The Yes-associated protein (YAP) oncoprotein has been linked to both metastases and resistance to targeted therapy of lung cancer cells. We aimed to investigate the effect of YAP pharmacological inhibition, using YAP/TEA domain (TEAD) transcription factor interaction inhibitors in chemo-resistant lung cancer cells. YAP subcellular localization, as a readout for YAP activation, cell migration, and TEAD transcription factor functional transcriptional activity were investigated in cancer cell lines with up-regulated YAP, with and without YAP/TEAD interaction inhibitors. Parental (A549) and paclitaxel-resistant (A549R) cell transcriptomes were analyzed. The half-maximal inhibitory concentration (IC) of paclitaxel or trametinib, which are Mitogen-Activated protein kinase and Erk Kinase (MEK) inhibitors, combined with a YAP/TEAD inhibitor (IV#6), was determined. A three-dimensional (3D) microfluidic culture device enabled us to study the effect of IV#6/paclitaxel combination on cancer cells isolated from fresh resected lung cancer samples. YAP activity was significantly higher in paclitaxel-resistant cell lines. The YAP/TEAD inhibitor induced a decreased YAP activity in A549, PC9, and H2052 cells, with reduced YAP nuclear staining. Wound healing assays upon YAP inhibition revealed impaired cell motility of lung cancer A549 and mesothelioma H2052 cells. Combining YAP pharmacological inhibition with trametinib in K-Ras mutated A549 cells recapitulated synthetic lethality, thereby sensitizing these cells to MEK inhibition. The YAP/TEAD inhibitor lowered the IC of paclitaxel in A549R cells. Differential transcriptomic analysis of parental and A549R cells revealed an increased YAP/TEAD transcriptomic signature in resistant cells, downregulated upon YAP inhibition. The YAP/TEAD inhibitor restored paclitaxel sensitivity of A549R cells cultured in a 3D microfluidic system, with lung cancer cells from a fresh tumor efficiently killed by YAP/TEAD inhibitor/paclitaxel doublet. Evidence of the YAP/TEAD transcriptional program's role in chemotherapy resistance paves the way for YAP therapeutic targeting.

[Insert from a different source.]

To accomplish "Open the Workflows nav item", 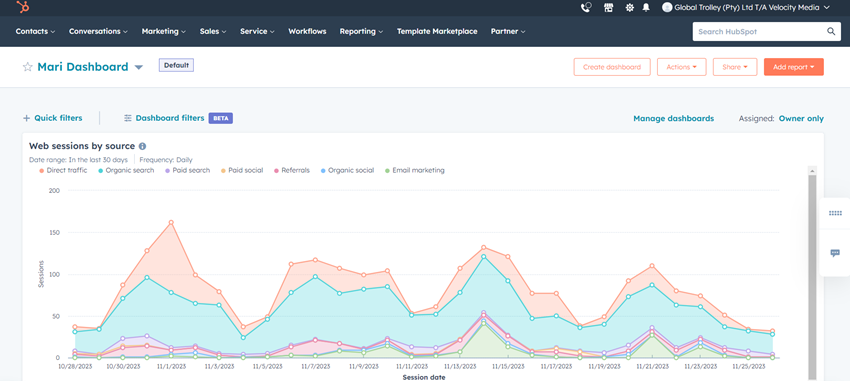I will coord(307,31).
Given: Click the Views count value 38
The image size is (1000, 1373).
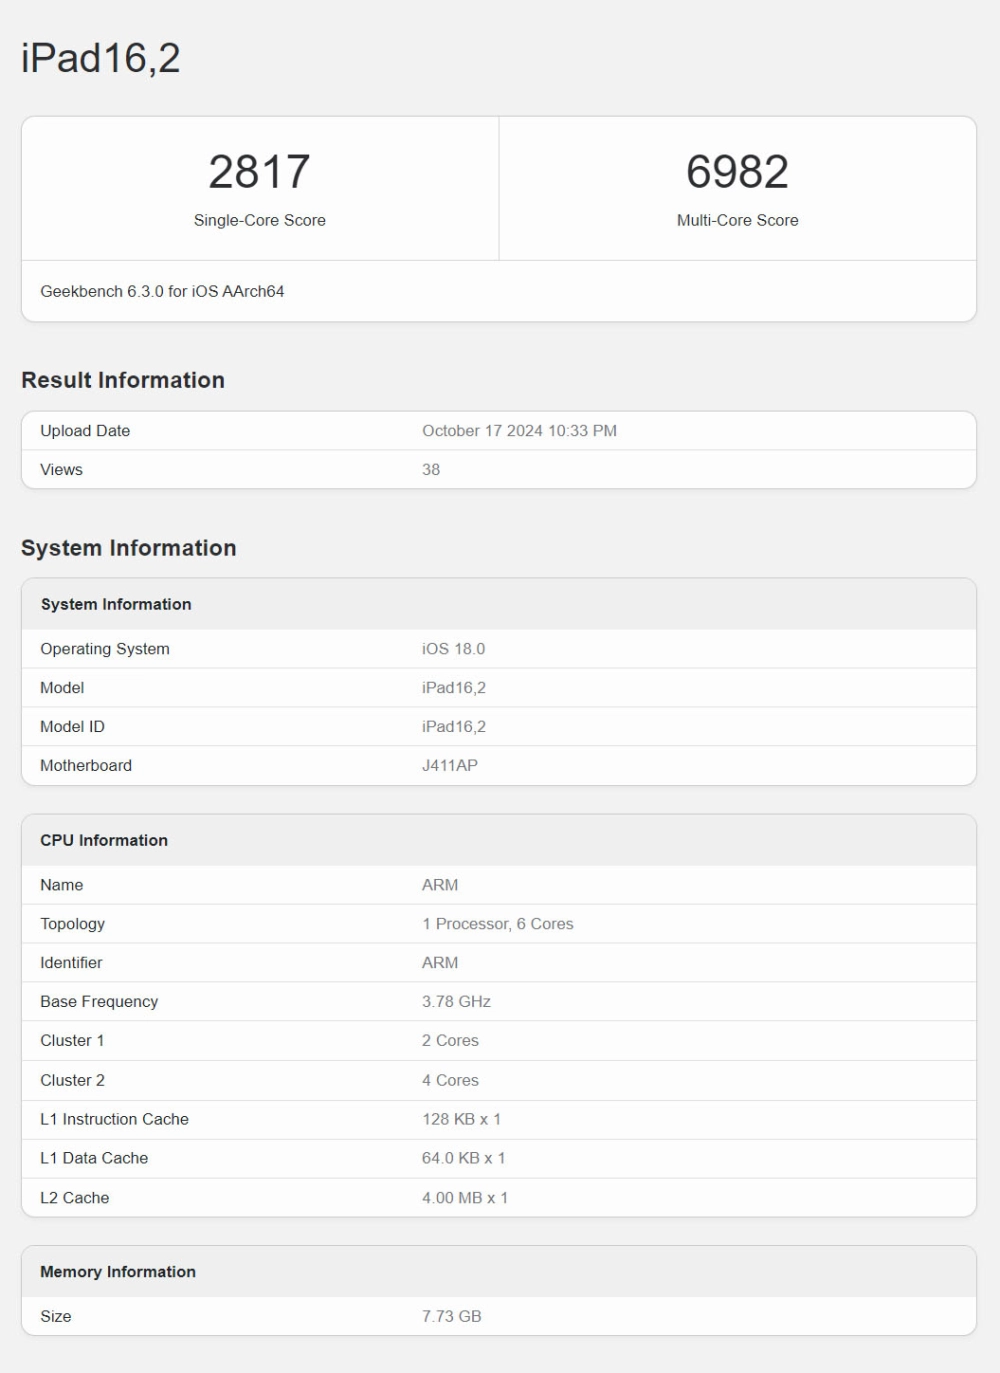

Yes相关蛋白(YAP)癌蛋白与肺癌细胞的转移及对靶向治疗的耐药性均有关联。我们旨在研究使用YAP/TEA结构域(TEAD)转录因子相互作用抑制剂对化疗耐药肺癌细胞进行YAP药理学抑制的效果。在YAP上调的癌细胞系中,使用和不使用YAP/TEAD相互作用抑制剂,研究了YAP亚细胞定位(作为YAP激活的读数)、细胞迁移以及TEAD转录因子的功能性转录活性。分析了亲本(A549)和耐紫杉醇(A549R)细胞的转录组。测定了紫杉醇或曲美替尼(丝裂原活化蛋白激酶和细胞外信号调节激酶(MEK)抑制剂)与YAP/TEAD抑制剂(IV#6)联合使用时的半数最大抑制浓度(IC)。三维(3D)微流控培养装置使我们能够研究IV#6/紫杉醇组合对从新鲜切除的肺癌样本中分离出的癌细胞的作用。YAP活性在耐紫杉醇细胞系中显著更高。YAP/TEAD抑制剂在A549、PC9和H2052细胞中诱导YAP活性降低,YAP核染色减少。YAP抑制后的伤口愈合试验显示肺癌A549细胞和间皮瘤H2052细胞的细胞运动性受损。在K-Ras突变的A549细胞中将YAP药理学抑制与曲美替尼联合使用重现了合成致死性,从而使这些细胞对MEK抑制敏感。YAP/TEAD抑制剂降低了A549R细胞中紫杉醇的IC。亲本细胞和A549R细胞的差异转录组分析显示,耐药细胞中YAP/TEAD转录组特征增加,YAP抑制后下调。YAP/TEAD抑制剂恢复了在3D微流控系统中培养的A549R细胞对紫杉醇的敏感性,来自新鲜肿瘤的肺癌细胞被YAP/TEAD抑制剂/紫杉醇双联组合有效杀死。YAP/TEAD转录程序在化疗耐药中作用的证据为YAP的治疗靶向铺平了道路。